[Source records]

--

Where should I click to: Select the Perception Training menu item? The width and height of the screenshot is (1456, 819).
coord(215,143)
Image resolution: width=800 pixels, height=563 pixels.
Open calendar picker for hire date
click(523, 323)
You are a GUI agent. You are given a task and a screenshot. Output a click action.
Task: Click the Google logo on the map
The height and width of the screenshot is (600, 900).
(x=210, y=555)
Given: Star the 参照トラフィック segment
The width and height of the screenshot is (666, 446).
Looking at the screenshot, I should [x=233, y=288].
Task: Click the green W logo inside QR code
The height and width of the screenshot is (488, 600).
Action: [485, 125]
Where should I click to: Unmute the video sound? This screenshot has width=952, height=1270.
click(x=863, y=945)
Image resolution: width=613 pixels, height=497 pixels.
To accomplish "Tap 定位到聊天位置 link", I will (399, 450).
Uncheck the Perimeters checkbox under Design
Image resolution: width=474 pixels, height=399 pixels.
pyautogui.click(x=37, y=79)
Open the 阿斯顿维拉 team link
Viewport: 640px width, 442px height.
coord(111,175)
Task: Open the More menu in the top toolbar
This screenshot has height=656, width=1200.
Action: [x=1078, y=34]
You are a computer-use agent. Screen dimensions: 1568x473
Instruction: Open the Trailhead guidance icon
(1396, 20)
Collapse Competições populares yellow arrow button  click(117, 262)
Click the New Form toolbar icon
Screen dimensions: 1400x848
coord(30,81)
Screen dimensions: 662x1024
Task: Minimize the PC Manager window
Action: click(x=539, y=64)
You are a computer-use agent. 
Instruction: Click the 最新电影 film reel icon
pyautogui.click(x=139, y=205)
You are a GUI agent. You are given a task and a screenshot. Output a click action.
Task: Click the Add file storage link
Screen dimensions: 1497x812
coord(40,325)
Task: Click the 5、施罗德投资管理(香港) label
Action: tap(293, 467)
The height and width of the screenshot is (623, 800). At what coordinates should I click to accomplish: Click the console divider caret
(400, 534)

--

YOUR TASK :: The lines of the records that contain the string "agent" should be located and copied.

TASK OUTPUT ::
You are a GUI agent. You are given a task and a screenshot. Output a click action.
You are a computer-use agent. Screen dimensions: 1568x473
You are a computer-use agent. 
You are a GUI agent. You are given a task and a screenshot. Output a click action.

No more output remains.